The staff of the Committee on Open Government is authorized to issue advisory opinions.
The ensuing staff advisory opinion is based solely upon the information presented in your
correspondence, unless otherwise indicated.

Dear Ms. Cwiklinski:

Your letter of April 18 addressed to Governor Pataki has been forwarded to the
Committee on Open Government. The Committee, a unit of the Department of State, is
authorized to offer guidance concerning public access to records, primarily under the
State's Freedom of Information Law.

You expressed concern that the Steuben County Clerk "is taking it upon herself to try
and make un-available certain public records, and has threatened confiscating certain
holdings of the Steuben County Historical Society." To learn more of the matter, I have
spoken with a number of present and former County officials, and copies of this response
will be forwarded to them in an effort to enhance understanding of and compliance with
law.

First, although the Freedom of Information Law pertains generally to access to
government records and the fees that may be charged for copies of records, provisions of
the Public Health Law deal specifically with birth and death records and fees for services
rendered relating to searches for and copies of those records; the Domestic Relations Law
includes provisions pertaining to marriage records. In brief, º4173 of the Public Health
Law permits the disclosure of birth records by a registrar only upon issuance of a court
order, or to the subject of the birth record or the parent or other lawful representative of a
minor. Similarly, º4174 of the Public Health Law limits the circumstances under which the
Commissioner of the Department of Health or registrars of vital records may disclose
death records and specifies that those records are not subject to the Freedom of
Information Law. As such, birth and death records are generally confidential and exempt
from the disclosure requirements found in the Freedom of Information Law. Section 19 of
the Domestic Relations Law pertains to marriage records maintained by town and city
clerks and provides that some aspects of those records are available to the public, while
others may be withheld unless there is a showing of a "proper purpose" that would justify
disclosure.

Second, in general, registrars of vital records are officials of cities, towns and villages
designated by the governing bodies of those municipalities. Unless there is special
authorization conferred by º4120 of the Public Health Law, neither a county nor a county
clerk performs a legal function in relation to the maintenance of or access to vital records.

Third, the Public Health Law includes provisions that deal directly with genealogical
records. Specifically, subdivision (3) of º4174 refers to searches for and the fees for
records sought for genealogical or research purposes that may be imposed by "any person
authorized" by the State Commissioner of Health, i.e., a registrar designated in a city,
town or village. That provision states that:

"For any search of the files and records conducted for authorized
genealogical or research purposes, the commissioner or any person
authorized by him shall be entitled to, and the applicant shall pay, a fee
of ten dollars for each hour or fractional part of an hour of time for
search, together with a fee of one dollar for each uncertified copy or
abstract of such records requested by the applicant or for a
certification that a search discloses no record."

- Entries provided
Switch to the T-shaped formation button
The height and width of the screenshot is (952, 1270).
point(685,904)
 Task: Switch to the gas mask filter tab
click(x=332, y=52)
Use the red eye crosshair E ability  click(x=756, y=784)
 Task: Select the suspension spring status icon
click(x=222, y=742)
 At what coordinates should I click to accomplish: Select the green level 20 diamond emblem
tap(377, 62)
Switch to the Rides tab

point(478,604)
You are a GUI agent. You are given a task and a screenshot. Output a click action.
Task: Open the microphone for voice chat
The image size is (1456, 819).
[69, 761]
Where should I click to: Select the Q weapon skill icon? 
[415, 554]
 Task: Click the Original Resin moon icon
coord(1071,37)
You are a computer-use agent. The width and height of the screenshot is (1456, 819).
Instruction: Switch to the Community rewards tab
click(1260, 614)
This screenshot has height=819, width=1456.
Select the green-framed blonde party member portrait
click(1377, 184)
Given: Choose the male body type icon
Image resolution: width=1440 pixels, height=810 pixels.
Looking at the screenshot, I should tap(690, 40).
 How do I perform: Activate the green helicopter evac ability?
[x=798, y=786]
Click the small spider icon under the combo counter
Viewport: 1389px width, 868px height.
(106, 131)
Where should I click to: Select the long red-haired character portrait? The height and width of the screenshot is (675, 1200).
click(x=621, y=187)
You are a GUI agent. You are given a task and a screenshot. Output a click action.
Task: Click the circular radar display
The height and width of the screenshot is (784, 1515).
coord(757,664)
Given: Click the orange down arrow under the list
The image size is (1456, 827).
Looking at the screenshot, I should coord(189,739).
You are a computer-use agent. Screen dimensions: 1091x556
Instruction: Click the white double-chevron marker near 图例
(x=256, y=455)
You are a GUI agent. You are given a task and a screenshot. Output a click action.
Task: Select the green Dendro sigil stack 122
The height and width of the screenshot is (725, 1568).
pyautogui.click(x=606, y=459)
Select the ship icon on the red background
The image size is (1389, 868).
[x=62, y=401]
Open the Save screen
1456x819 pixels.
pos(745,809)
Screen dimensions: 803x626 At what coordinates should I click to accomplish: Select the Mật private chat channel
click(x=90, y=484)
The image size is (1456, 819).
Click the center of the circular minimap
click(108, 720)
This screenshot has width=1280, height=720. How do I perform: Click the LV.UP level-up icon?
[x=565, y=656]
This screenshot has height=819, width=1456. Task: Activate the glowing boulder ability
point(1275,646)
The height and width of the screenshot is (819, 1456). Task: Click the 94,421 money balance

- What this exercise asks
A - Name each law that the advisory opinion on vital records refers to by its title.
B - Resume the advisory opinion on vital records after the quoted fee provision that closes it.

- Responses per task
A -
Freedom of Information Law
Public Health Law
Domestic Relations Law

B -
Further, the Commissioner of Health has promulgated "Administrative Rules and
Regulations" pertaining to genealogical research, and enclosed is a summary of those
provisions that have been obtained on your behalf.

According to the summary received from the Department of Health, birth records need
not be disclosed unless the subject of the birth record is known to have been deceased
prior to 1924; death records need not be disclosed regarding deaths occurring after 1949.
The summary also includes a restriction regarding the disclosure of marriage records.
However, in an opinion recently rendered by this office with which the Department of
Health has agreed, it was advised that basic information contained in marriage records,
such as the names of the parties, the dates of a marriage or marriage application, the
duration of the marriage and the municipality of residence of licensees should be made
available to any person, unless a request is made for commercial or fund-raising purposes.
More intimate information would only be disclosed upon a showing of a "proper purpose."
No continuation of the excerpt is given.